Actually, what amuses me most about this is that there are people on the Sun Online discussion boards trying to act rational and pretend they are normal - even intelligent! - human beings.
Let me reiterate the important bit for those of you who aren't laughing yet.
ON THE SUN ONLINE.
INTELLIGENT HUMAN BEINGS.

YA GEDDIT?

Oy.

Huh.

Wikipedia informs me that having an ovary-ectomy (actually called an oophorectomy but would ANY of you have known what that was if I said it without the retarded explanation?) reduces your risk of ovarian cancer.

Man I wish I was as smart as these fucking people.

This gives me almost the same pained expression as that BBC news report last week about how bacon and booze basically riddle you with cancer and make you die. The report which was prefaced with the sentence "a study of cancer sufferers found that..."
Found that what? That they suffer from cancer? And that most of them have eaten bacon or ingested alcohol at some point in their cancery lives? WOW THANKS. I FEEL LIKE A TOTAL DOUCHEBAG FOR NOT HAVING FIGURED THAT ONE OUT.

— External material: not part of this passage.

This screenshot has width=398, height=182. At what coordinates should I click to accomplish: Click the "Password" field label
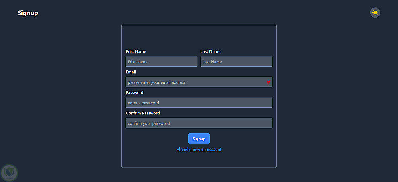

Excuse me while I go and stuff the empty space in my head where my brain should be with acorns for the winter.

A dubious tactic.

So, in lieu of actually writing my own blog today, I am posting a link to someone else's. They are far funnier and more awesome than me.
Mike's entry about AVP and the penguin therein.

But if I was going to write a blog today, it would be about how you know you've had a great night when you come home smelling of gunpowder and burnt pumpkins.